New Creation’s leader in Omsk was told that Article 239.1 of the Russian Criminal Code makes “psychological abuse” a crime.
by Massimo Introvigne


On March 12, 2023, the Kirovsky District Court of Omsk, Russia, sentenced Pastor Stanislav Moskvitin to one and a half years to be spent in a penal colony. Moskvitin had been arrested on July 18, 2021. He is the pastor of the Apostolic Center Church “New Creation,” which is part of the Russian Council of Christian Evangelical Churches.
As we reported in Bitter Winter when the trial started in September 22, New Creation was founded in 2014 and registered in 2016. It is part of a network of Russian-speaking conservative Evangelical churches established in Russia, the Baltic States, and the United States. They supported in the past Putin and Patriarch Kirill’s criticism of Western LGBT activism. However, they were denounced as “cults” by the Russian Orthodox Church because they proselytize and convert Orthodox believers to their Protestant faith.
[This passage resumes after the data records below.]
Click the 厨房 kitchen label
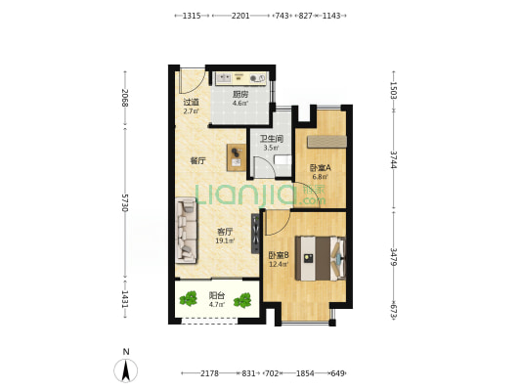click(240, 95)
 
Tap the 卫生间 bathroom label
click(271, 139)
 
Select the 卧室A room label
click(320, 168)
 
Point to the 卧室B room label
click(279, 255)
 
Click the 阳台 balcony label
click(217, 295)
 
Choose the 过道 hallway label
click(191, 102)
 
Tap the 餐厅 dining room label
click(197, 161)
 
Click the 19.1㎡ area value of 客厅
click(225, 240)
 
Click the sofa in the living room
click(186, 231)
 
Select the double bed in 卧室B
click(321, 258)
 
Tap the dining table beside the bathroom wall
click(237, 157)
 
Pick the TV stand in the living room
click(255, 234)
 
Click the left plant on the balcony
click(188, 298)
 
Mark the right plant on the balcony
click(242, 300)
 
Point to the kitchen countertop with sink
click(240, 79)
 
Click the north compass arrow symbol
click(125, 370)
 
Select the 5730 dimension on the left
click(125, 202)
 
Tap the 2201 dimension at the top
click(240, 16)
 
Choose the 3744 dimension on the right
click(393, 159)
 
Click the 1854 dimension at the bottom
click(305, 373)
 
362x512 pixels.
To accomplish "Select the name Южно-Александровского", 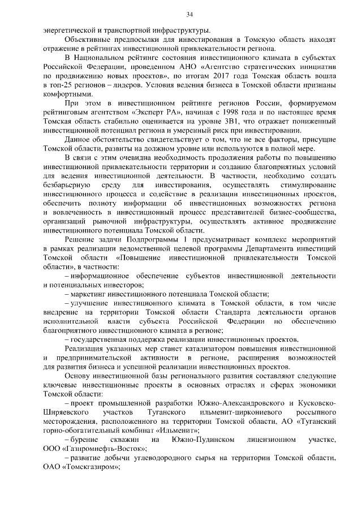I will tap(245, 404).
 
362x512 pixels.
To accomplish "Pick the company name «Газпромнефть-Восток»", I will tap(100, 449).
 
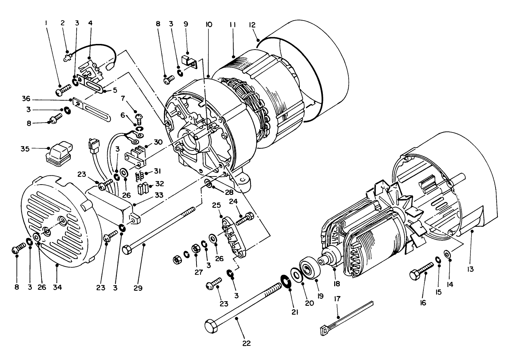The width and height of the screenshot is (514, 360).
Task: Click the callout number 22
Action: click(246, 343)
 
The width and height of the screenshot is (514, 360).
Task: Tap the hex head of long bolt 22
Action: click(211, 325)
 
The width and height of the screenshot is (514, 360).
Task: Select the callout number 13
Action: click(470, 269)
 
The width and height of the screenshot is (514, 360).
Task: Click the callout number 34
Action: click(57, 287)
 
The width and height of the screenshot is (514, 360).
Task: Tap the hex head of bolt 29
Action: click(127, 251)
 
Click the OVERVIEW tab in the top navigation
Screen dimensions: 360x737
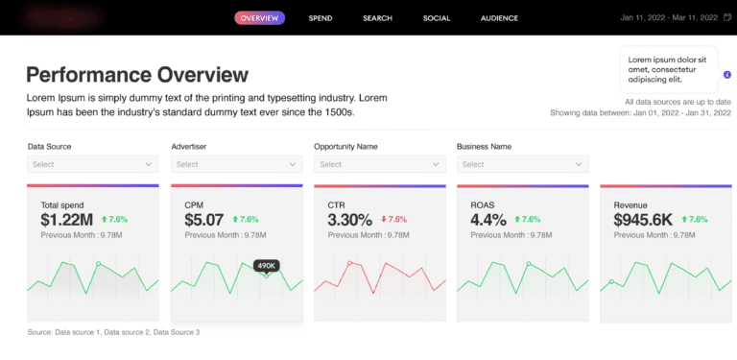pyautogui.click(x=259, y=18)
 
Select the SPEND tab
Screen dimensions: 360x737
pyautogui.click(x=321, y=18)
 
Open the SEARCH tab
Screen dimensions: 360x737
pyautogui.click(x=377, y=18)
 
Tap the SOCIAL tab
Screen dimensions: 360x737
pyautogui.click(x=437, y=18)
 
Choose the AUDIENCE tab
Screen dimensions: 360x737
pyautogui.click(x=499, y=18)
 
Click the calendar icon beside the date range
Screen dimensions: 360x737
pyautogui.click(x=726, y=18)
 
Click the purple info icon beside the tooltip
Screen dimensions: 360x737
pyautogui.click(x=726, y=74)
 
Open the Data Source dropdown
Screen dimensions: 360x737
pyautogui.click(x=90, y=164)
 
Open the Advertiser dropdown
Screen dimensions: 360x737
pyautogui.click(x=234, y=164)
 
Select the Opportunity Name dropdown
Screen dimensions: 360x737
pyautogui.click(x=377, y=164)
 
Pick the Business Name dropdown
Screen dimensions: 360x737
pyautogui.click(x=521, y=164)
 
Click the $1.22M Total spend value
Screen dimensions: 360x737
pyautogui.click(x=65, y=220)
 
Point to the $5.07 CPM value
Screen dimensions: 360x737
pyautogui.click(x=203, y=220)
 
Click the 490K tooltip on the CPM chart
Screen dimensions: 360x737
pyautogui.click(x=266, y=265)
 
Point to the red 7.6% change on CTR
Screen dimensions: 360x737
pyautogui.click(x=393, y=220)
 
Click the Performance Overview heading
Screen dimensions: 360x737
pyautogui.click(x=137, y=75)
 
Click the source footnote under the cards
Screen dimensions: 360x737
pyautogui.click(x=113, y=332)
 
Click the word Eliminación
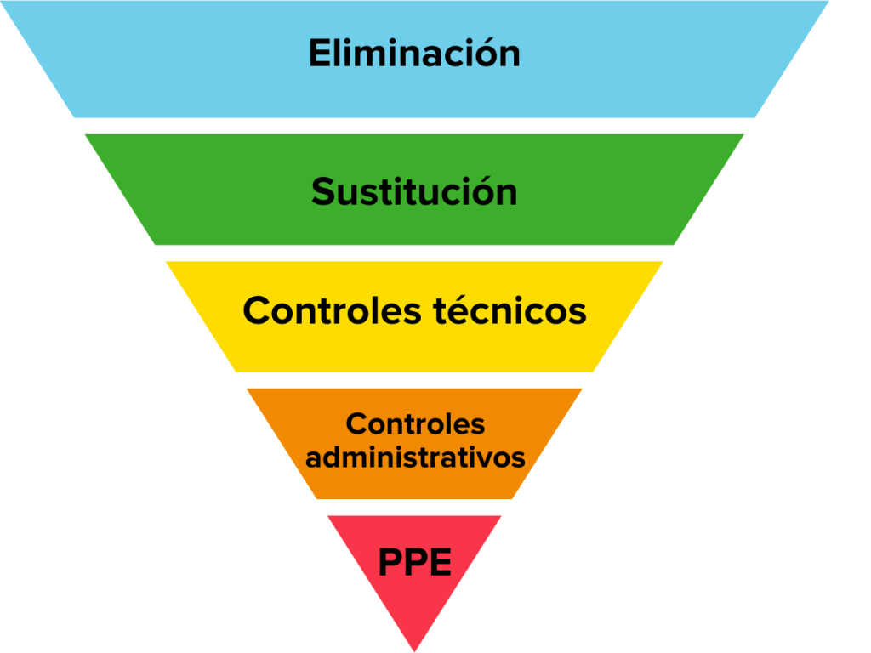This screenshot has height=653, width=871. point(414,54)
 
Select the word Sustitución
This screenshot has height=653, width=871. point(414,191)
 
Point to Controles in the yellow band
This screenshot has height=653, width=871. point(331,311)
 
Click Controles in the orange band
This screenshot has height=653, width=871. point(415,423)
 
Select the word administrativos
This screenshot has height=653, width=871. point(415,457)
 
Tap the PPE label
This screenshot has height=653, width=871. point(414,562)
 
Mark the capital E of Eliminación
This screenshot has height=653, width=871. point(318,54)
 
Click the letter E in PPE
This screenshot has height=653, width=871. point(438,562)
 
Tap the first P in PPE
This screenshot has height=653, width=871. point(390,562)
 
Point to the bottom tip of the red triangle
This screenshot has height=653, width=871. point(414,650)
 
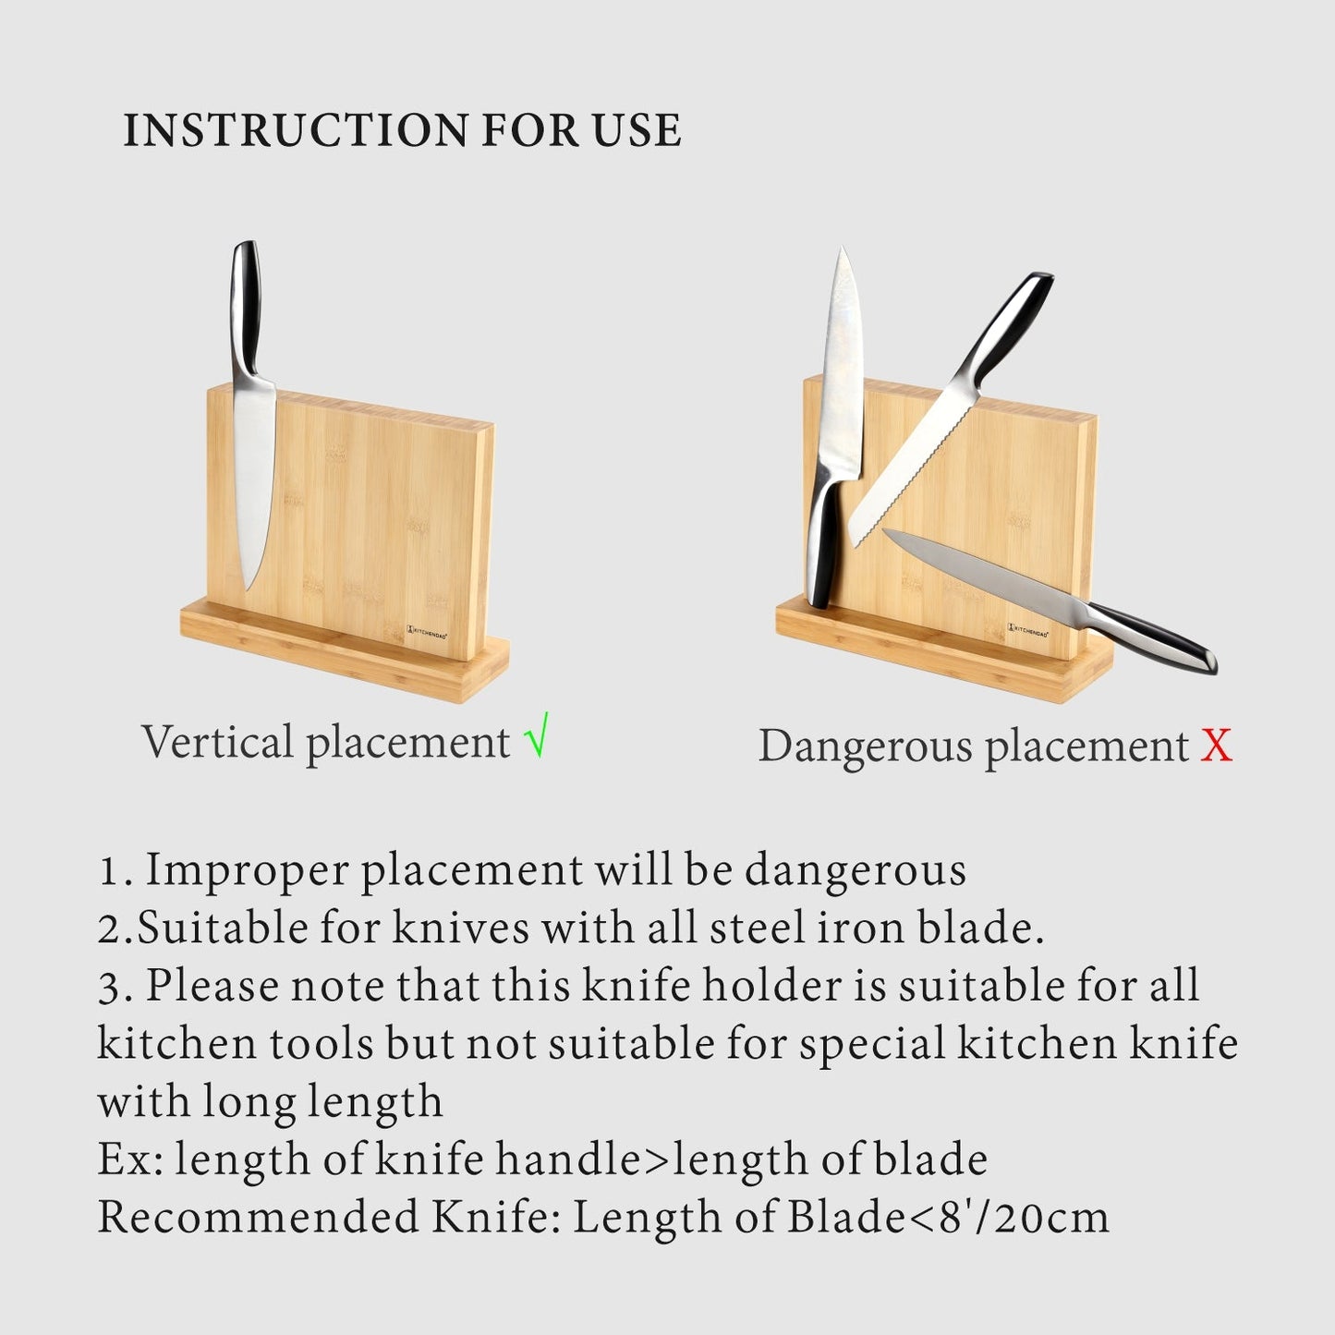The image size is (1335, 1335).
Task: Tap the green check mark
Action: (x=536, y=736)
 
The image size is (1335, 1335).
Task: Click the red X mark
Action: (x=1217, y=745)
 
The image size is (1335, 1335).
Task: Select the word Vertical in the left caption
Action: (x=217, y=742)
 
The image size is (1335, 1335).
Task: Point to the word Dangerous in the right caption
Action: (x=864, y=746)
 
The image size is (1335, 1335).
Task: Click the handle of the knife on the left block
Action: (x=246, y=305)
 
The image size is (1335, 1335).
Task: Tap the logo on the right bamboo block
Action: (x=1028, y=629)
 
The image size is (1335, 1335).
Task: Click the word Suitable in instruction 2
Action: (x=222, y=928)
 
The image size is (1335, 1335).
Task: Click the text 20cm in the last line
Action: (x=1053, y=1218)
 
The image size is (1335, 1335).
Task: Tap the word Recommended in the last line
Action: (x=259, y=1218)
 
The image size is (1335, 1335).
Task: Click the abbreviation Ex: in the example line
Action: (x=130, y=1159)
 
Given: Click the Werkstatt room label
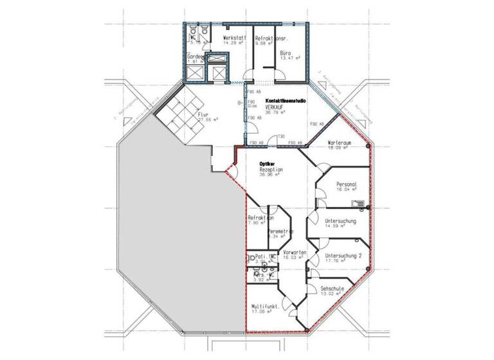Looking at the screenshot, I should tap(233, 38).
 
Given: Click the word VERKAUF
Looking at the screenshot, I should tap(267, 107).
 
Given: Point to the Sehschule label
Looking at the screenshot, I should tap(333, 290).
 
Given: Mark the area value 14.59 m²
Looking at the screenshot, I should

The verdict is interesting because it is based on Article 239, no.1, of the Russian Criminal Code, which punishes the “creation of a religious or public association, whose activities are associated with violence against citizens or other harm to their health, as well as the leadership of such an association.”
The Omsk judges interpreted Article 239.1 to the effect that “other harm to their health” includes “brainwashing.” They relied on reports by FSB agents who attended incognito Moskvitin’s Sunday services and concluded that “during the divine services, Moskvitin used mind control techniques, including hypnosis, which influenced the psyche of adherents, among whom were children, and ‘zombified’ the parishioners.”
Moskvitin was also accused of receiving donations illegally, but the trial confirmed his lifestyle was modest. Gifts were considered, however, further evidence that church members had been brainwashed and “zombified.”
There is thus a clear statement by a Russian court that “brainwashing” is used by religious minorities, including Evangelical churches, and is a crime in Russia.
Moskvitin has appealed, but clearly the current political climate does not favor religious minorities in Russia.